QL also plans to further allocate about RM150 million over the next three years to expand its egg and poultry production across Malaysia, Indonesia and Vietnam. It is targeting production to hit 1.85 million eggs per day (currently 0.85 million). Expansion plans include the acquisition of land in Vietnam and increased broiler production in Sabah and Sarawak to 20 million per year by 2022 (currently 15 million).
Meanwhile, expectations for higher CPO prices in 2020 bode well for its POA segment. QL is taking on a green initiative by building a presence in the sustainable palm oil sector through biomass clean energy.
Overall, we are convinced of its management’s ability to continue to create value for shareholders. This partly explains its prevailing premium valuation — the stock is trading at a P/E ratio of 57 times trailing earnings and EV/Ebitda of more than 27 times.
WILLOWGLEN MSC
Willowglen is a technological solutions provider with 45 years of experience in catering for the utilities, oil and gas, infrastructure, commercial and residential management sectors.
The company is involved in system integration and provision of both in-house software and hardware to assist companies in data collection, management, security and surveillance of mission critical operations. Products and services provided include SCADA (supervisory control and data acquisition), IMS ( integrated monitoring system), ITS (intelligent transport system) and IIoT (industrial IoT).
Willowglen’s current main markets are Malaysia and Singapore, with the latter contributing 82.87% to total revenue in 2018. For the new decade, Asean will be the next growth area. The company is currently exploring expanding into the Vietnamese market, for smart building management and utilities management systems.
The company is well positioned to take advantage of the expected investments in the transport and utilities network as demand for mobility, connectivity and electricity increases in the region. We believe the Malaysian utility sector could also be a huge potential area of growth in the coming years, as utility companies look to upgrade their systems.
Willowglen’s track record, reputation and consistent investments in R&D have played an important role in its ability to secure recurring contracts from reputable clients from various countries for maintenance and upgrades.

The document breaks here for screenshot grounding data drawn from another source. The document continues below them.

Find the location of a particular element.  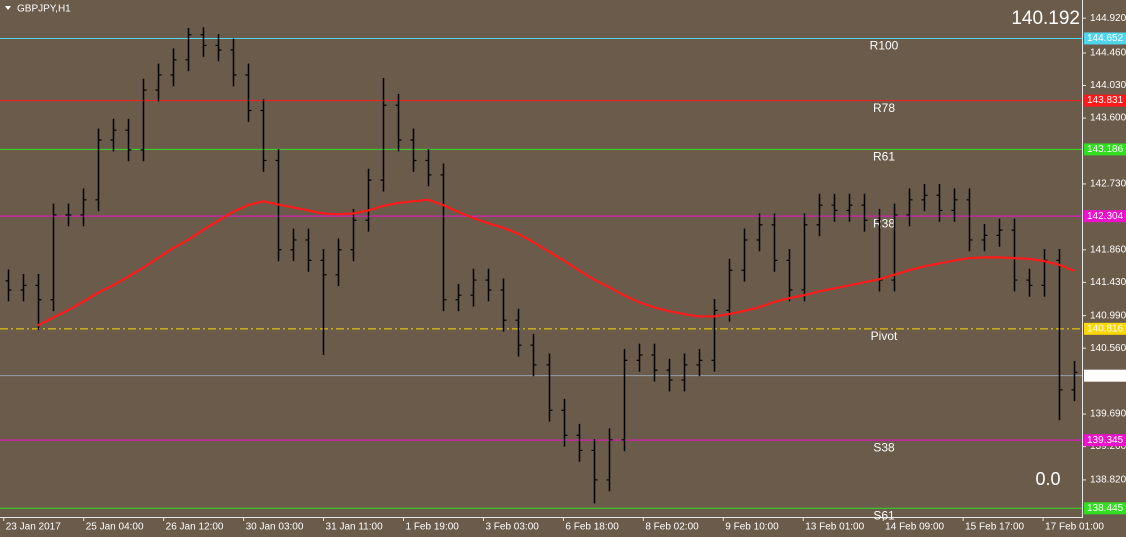

level-price-label: 138.445 is located at coordinates (1106, 508).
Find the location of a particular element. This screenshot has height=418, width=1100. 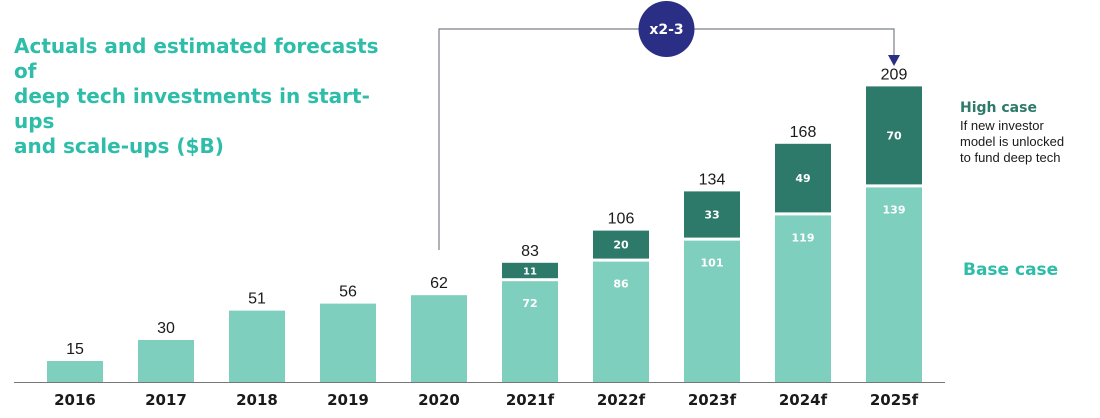

data-label-high-2023f: 33 is located at coordinates (712, 216).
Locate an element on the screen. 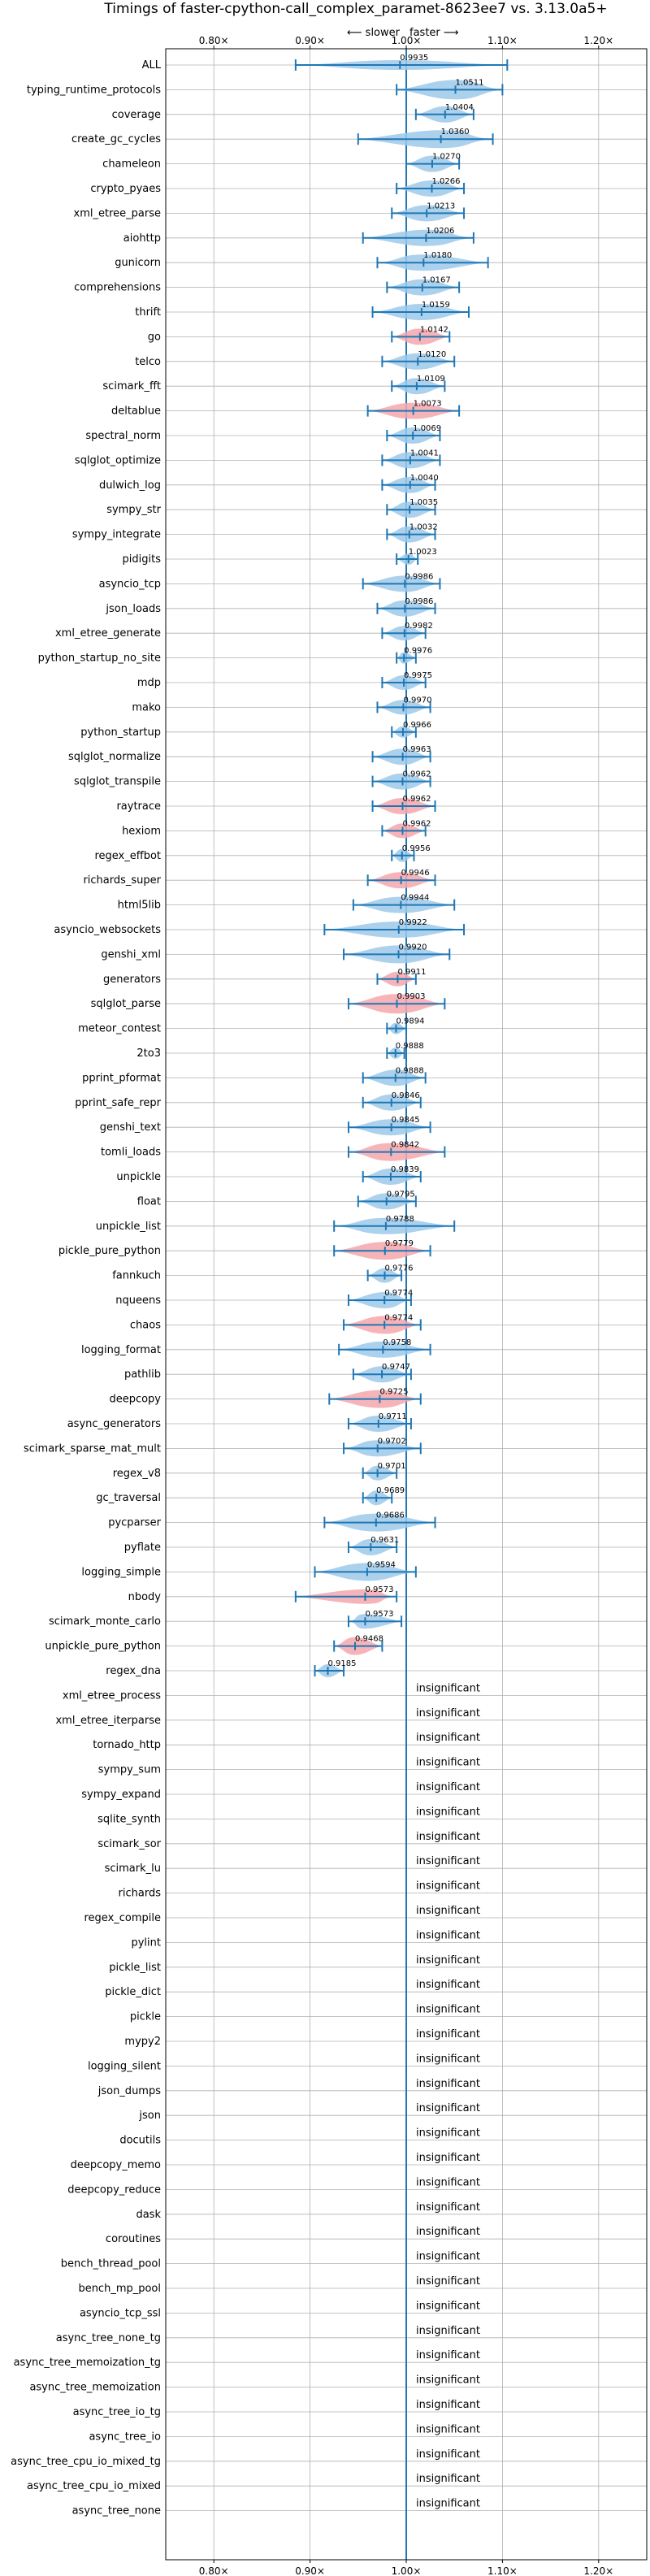 This screenshot has height=2576, width=650. benchmark-label: deepcopy_memo is located at coordinates (116, 2165).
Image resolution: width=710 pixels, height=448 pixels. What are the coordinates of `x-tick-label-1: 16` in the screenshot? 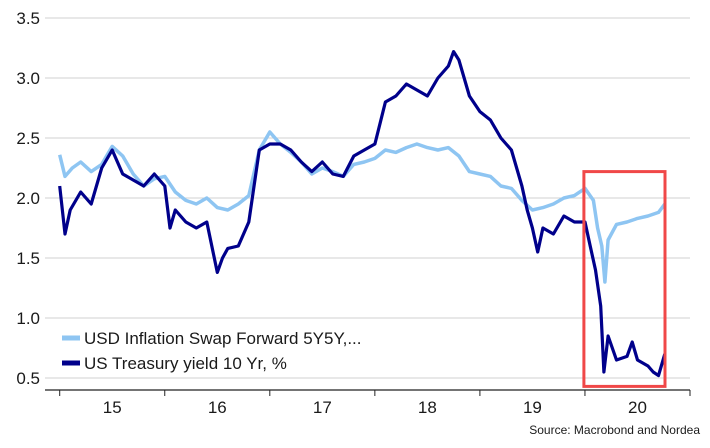 It's located at (218, 408).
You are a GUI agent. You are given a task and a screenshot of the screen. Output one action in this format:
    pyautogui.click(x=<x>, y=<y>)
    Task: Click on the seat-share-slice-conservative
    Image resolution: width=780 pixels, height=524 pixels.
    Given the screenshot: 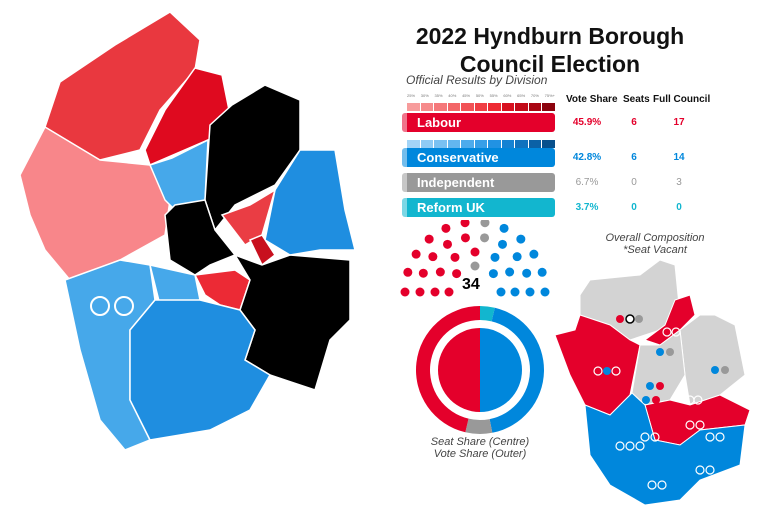 What is the action you would take?
    pyautogui.click(x=502, y=370)
    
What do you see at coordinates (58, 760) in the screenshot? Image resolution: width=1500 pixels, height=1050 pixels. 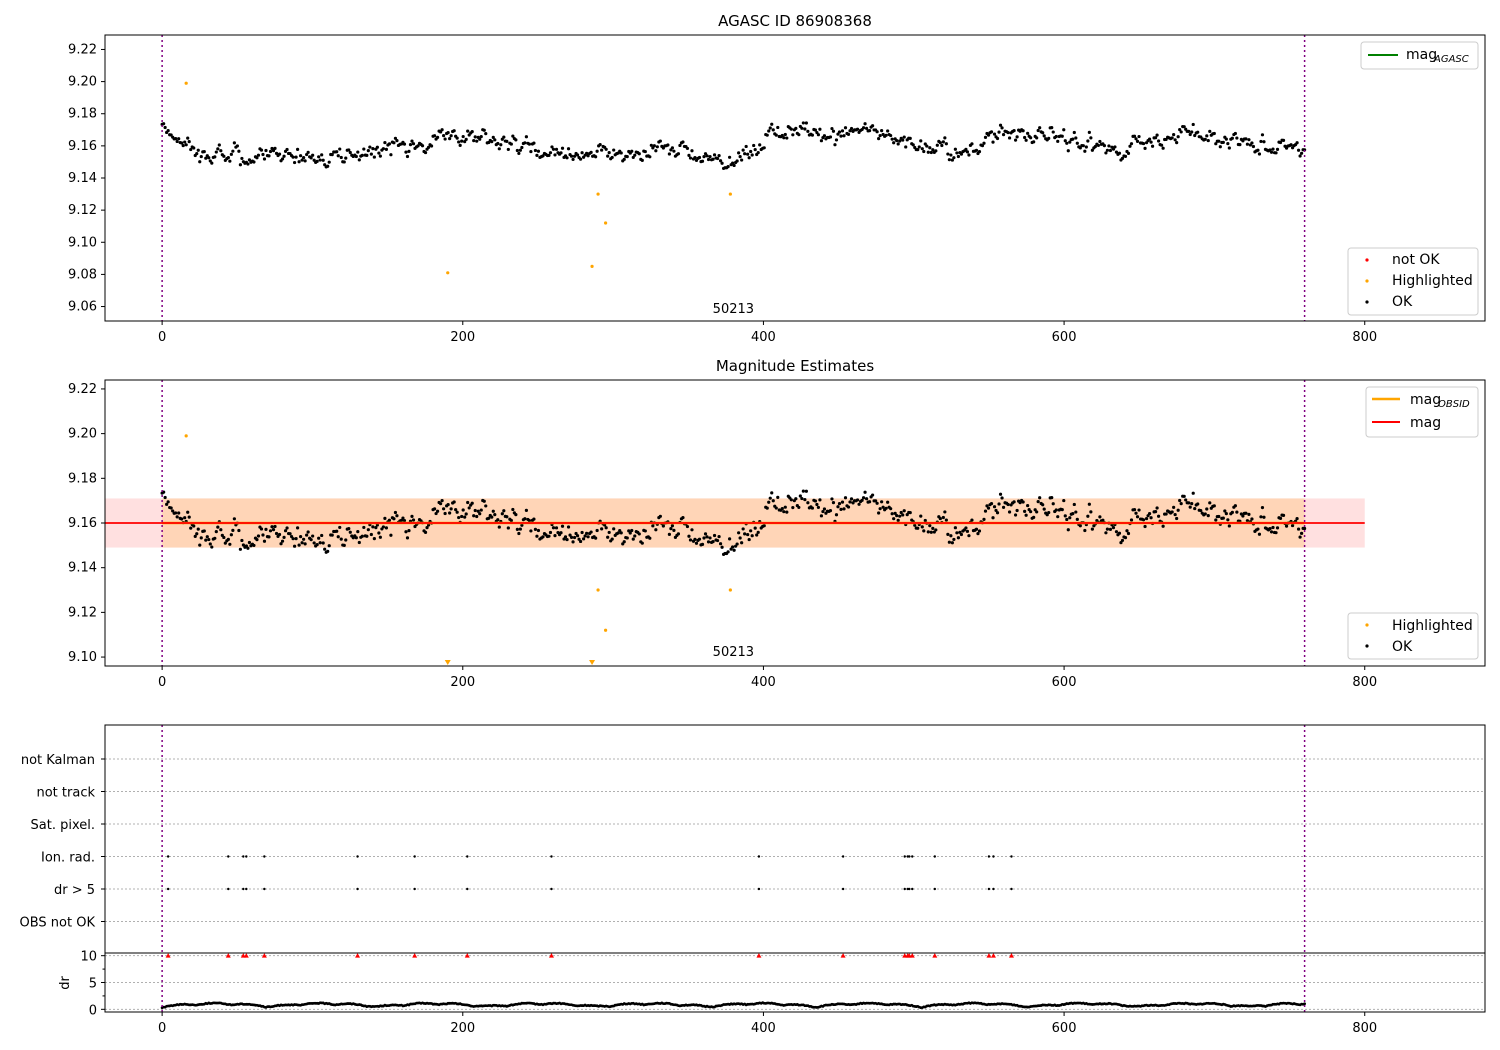 I see `flag-row-label: not Kalman` at bounding box center [58, 760].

Development in Willowglen’s AI unit is in line with the progression towards minimal human intervention in performance management applications and Industry 4.0 applications. Consistent investments in R&D enable continuous innovation and relevance to maintain its market leading position.
Willowglen’s business is highly scalable and we remain upbeat about its prospects considering the increasing need for performance monitoring as industries move towards centralised monitoring and management.
The company has a healthy balance sheet with a large net cash position to fund future projects and research. Net cash of RM83 million is equivalent to just under one-third of its current market capitalisation.